座席に座り、カバンをヒザに乗せ、息をつく。

 

いまの上司とチームを組むようになってから、毎日怒られている。今日起きたことを思い出してみると ……まず、夕方、明日のプレゼン資料を確認するように言われた。それでファイルを開くと、データの数字に間違いがあった。それを私が上司に伝えた。

 

そしたら「もっと早く気づけ」と怒鳴られて、一時間近く説教が続いたのだった。プロ意識が足りない、という言葉を聞きながら、混乱した。あなたが作った資料なんですけど……とは、もちろん言わず、黙って作り直した。

 

終わって、片付けて、駅まで走って、こうして今日も終電に乗っている。

 

首を左右に回すと、パキパキと音が鳴った。そういえば、昼から何も食べてない。でも、食べるより、早く帰って寝たい。

 

カバンからスマホを出して、SNSを立ち上げる。

 

ゆっくりタイムラインをスクロールする。と、懐かしい顔が画面に表示された。

 

ステーキを食べながら、こっちを向いて笑っている男性。Tシャツの胸元には、大きく「Matterhorn」と書かれてある。

 

マッターホルン。

 

クマさんだ。もう十年以上会っていない。

私に山登りを教えてくれた、山岳ガイドのクマさん。

 

高校生のころ、私が学校をサボってマックで時間を潰していると、なぜか父にばれて、「サボるくらいなら、山に行け」と、クマさんの登山用品店に連れて行かれた。クマさんはふたつ返事で「指導」を引き受けてくれて、さっそく、登山靴を買った。

 

「近場から」というので、軽いハイキングかと思いきや、岩登りだという。

 

目的地は、広沢寺の岩場。新宿から電車で一時間半。

 

ネットには「 50mの一枚岩」と出ていたけれど、これほど大きいとは思っていなかった。岩のてっぺんが見えない。

 

クマさんは岩にスッと手を置き、どんどん上へ登っていく。スパイダーマンのように手足が伸びる。ゆっくりでも、焦るのでもなく、一定のリズムで、上へ上へと移動する。私は、ただ下からドキドキしながら見上げていた。

 

次の週は、クマさんが山岳救助隊の人たちを講習するのを遠くから見学した。救助隊の人たちが「確保をしっかり!」と声を上げる緊張感のなかで、クマさんは、私に教えるときとおなじように、「この岩は、このアプローチで」と静かに伝える。

 

どんな岩場でも、慌てず、ゆっくりおなじペースで進む。一歩一歩、上へ移動する。そしたら、必ず頂上にたどり着く。

 

学校でもマックでもつまらなかった日々が、少しずつ変わってきた。隔週の日曜は山行き。それが私の生活の中心になった。

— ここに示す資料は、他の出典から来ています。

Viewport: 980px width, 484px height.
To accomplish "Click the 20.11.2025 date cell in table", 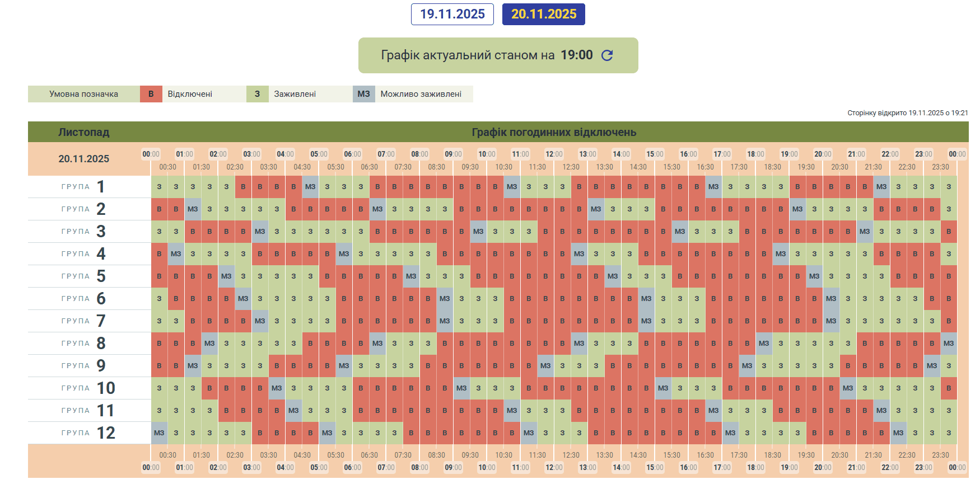I will (84, 159).
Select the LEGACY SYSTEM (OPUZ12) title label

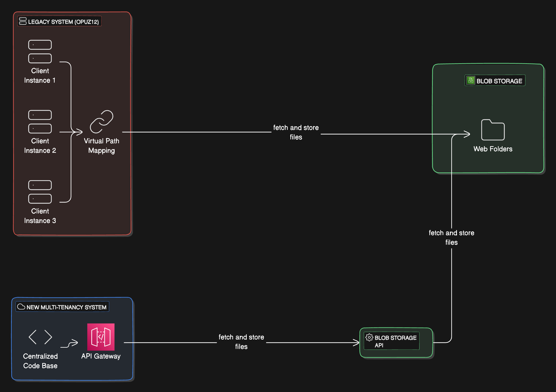pyautogui.click(x=63, y=22)
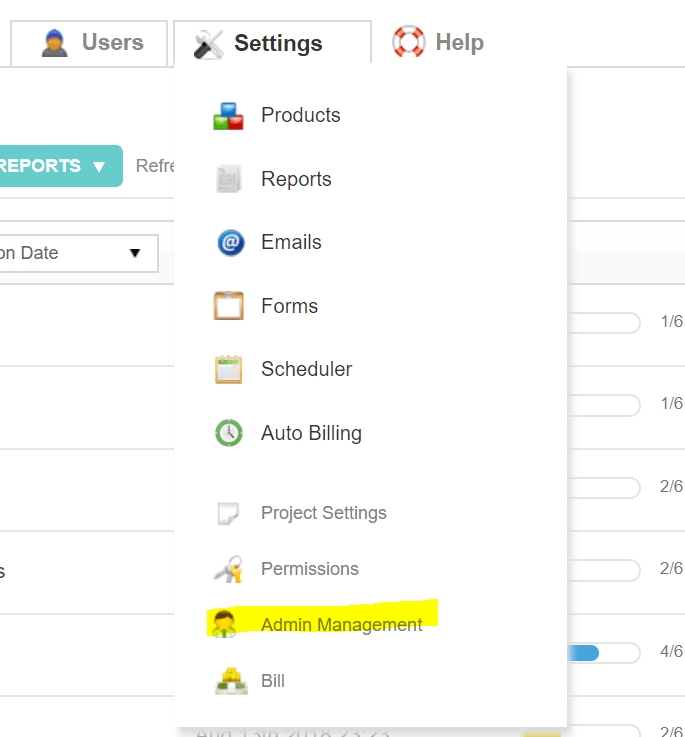Viewport: 685px width, 737px height.
Task: Click the Bill money stack icon
Action: (230, 681)
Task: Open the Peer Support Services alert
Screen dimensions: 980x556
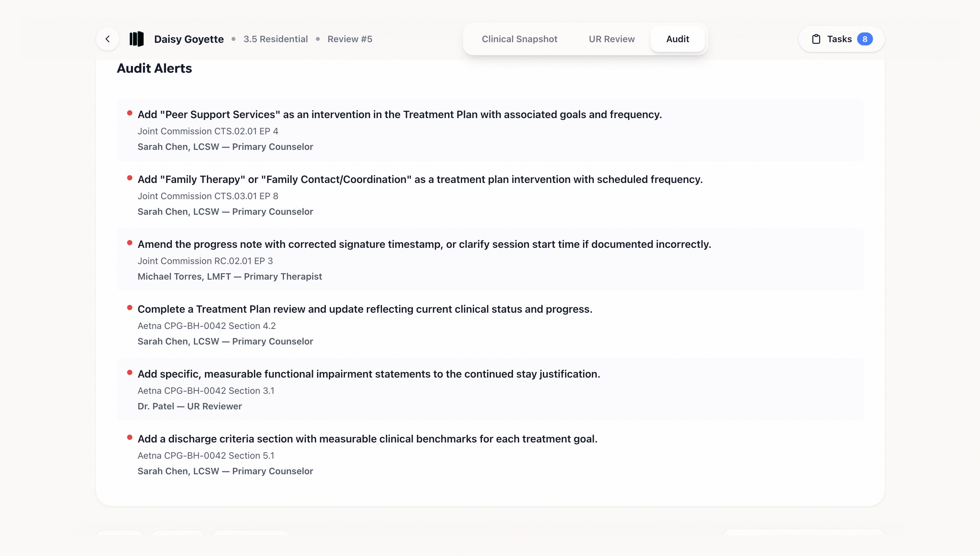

半年後、奥穂高岳に行った。初めての雪山登山だ。 「雪崩の危険があるから、早く下りるぞ」とうしろを歩くクマさんに言われ、私は怖さと疲れで声が出なかった。

 

900mも雪渓が続く。アイゼンも、べったりついてくる雪も重い。体が全然言うことをきかない。全然ペースアップができない。

 

なんとか涸沢小屋まで下りたときには、疲れで声も出なくなっていた。

 

「よし、昼飯だ」とクマさんの声を聞きながら、ヨロヨロとテラスに腰をおろす。

 

うどんが運ばれてきた。目の前に置かれた器から湯気と香りが立ち上がってくる。

箸を取り、ゆっくり麺をすする。優しい出汁が、胸から肩、体全体にしみわたる。

 

汁も飲み切って顔をあげると、クマさんがおかしそうに笑う。

 

「これだけ食えたら、大したもんだよ。」

初めて褒められた。

 

「食う力があれば、また歩ける」

多分。そんな気がする。

 

「行けるか?」

 

「はいっ」

自分でもびっくりするほど、大きな声が出た。

 

限界だと思っても、意外と超えられる。

食べて、また、一歩一歩。

 

スマホの画面に映し出されたクマさんの姿を、拡大して覗き込む。日に焼けて、がっしりした肩。優しくてまっすぐな目。笑っている。懐かしい。いま、どこにいるんだろう。あれから十五年くらいだから、もう七十代後半だろうか。

 

スマホを握り直して、投稿者をチェックする。

昔、クマさんに教わっていた救助隊のひとりらしい。

 

写真が数枚続いて、その下に文章が出ている。

[名ガイド、通称クマさん。いろんな思い出があります。無口で優しく、ときに厳しく、山との向き合い方を教えてくれました。ご冥福をお祈りします]

 

亡くなった理由は書いていない。山の事故ではないようだ。

 

ご冥福を……。

何度も、くり返し文字を追う。

 

家の近くで、コンビニに立ち寄る。オレンジジュースをひとつ、カゴに入れる。

 

明日も朝早くから仕事だ。数時間後、私はまた、あの部屋で怒られながら一日をすごすのだろう。でも、それくらいなんだ。食べよう。

 

棚には、おにぎりが数個しか残っていない。シャケひとつ。おかかひとつ。

 

少し迷って、「バクダン」と書いてある焼き肉入りのおにぎりをふたつ、コンビニのカゴに追加して、レジに向かった。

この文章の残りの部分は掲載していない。